**Exercise aim:**
Find the line containing "News (507, 1829)" in the entries below. Restate it and each line after it, word for word, up to and including the line containing "Privacy & Security (168, 2023)".

**Data supplied:**
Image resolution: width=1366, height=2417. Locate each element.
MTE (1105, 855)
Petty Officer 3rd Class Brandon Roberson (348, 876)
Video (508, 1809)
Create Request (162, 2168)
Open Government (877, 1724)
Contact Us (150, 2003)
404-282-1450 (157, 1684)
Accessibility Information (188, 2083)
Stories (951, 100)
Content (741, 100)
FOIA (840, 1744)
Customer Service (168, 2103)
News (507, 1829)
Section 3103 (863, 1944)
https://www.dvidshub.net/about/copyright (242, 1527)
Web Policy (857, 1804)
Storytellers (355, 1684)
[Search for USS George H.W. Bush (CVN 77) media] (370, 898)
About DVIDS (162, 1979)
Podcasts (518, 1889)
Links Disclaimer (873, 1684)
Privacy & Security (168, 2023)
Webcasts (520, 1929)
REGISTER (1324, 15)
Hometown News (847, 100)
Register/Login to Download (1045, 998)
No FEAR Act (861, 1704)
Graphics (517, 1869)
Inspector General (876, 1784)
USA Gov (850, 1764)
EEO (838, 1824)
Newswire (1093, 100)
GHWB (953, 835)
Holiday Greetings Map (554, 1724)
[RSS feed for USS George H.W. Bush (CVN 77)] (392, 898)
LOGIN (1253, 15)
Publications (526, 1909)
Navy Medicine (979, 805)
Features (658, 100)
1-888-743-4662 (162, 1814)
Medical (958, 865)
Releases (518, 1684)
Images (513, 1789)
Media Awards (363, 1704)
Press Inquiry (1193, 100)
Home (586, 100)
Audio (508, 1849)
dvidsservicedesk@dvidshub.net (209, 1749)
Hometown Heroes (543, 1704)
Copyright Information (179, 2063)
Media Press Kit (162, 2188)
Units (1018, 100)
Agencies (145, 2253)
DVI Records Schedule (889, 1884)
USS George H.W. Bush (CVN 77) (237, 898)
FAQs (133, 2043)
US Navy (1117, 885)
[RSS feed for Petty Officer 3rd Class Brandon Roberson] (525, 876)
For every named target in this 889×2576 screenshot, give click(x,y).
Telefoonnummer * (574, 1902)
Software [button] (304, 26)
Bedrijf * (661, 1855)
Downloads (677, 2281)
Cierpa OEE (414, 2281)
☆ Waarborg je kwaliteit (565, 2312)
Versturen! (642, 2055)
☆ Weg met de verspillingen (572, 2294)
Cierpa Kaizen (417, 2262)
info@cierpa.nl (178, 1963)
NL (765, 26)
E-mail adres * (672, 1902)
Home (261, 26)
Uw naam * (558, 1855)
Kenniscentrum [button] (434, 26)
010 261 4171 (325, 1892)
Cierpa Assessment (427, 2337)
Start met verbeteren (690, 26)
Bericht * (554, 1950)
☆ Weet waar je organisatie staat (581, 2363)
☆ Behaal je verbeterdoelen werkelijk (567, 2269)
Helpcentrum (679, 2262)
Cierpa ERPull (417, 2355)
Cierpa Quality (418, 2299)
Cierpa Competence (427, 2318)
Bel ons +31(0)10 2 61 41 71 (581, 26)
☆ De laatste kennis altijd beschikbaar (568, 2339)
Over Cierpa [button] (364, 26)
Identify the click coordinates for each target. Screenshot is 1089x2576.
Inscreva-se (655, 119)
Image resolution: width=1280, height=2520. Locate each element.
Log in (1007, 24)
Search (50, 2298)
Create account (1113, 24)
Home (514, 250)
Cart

**Written answer:**
News (507, 1829)
Section 3103 (863, 1944)
https://www.dvidshub.net/about/copyright (242, 1527)
Web Policy (857, 1804)
Storytellers (355, 1684)
[Search for USS George H.W. Bush (CVN 77) media] (370, 898)
About DVIDS (162, 1979)
Podcasts (518, 1889)
Links Disclaimer (873, 1684)
Privacy & Security (168, 2023)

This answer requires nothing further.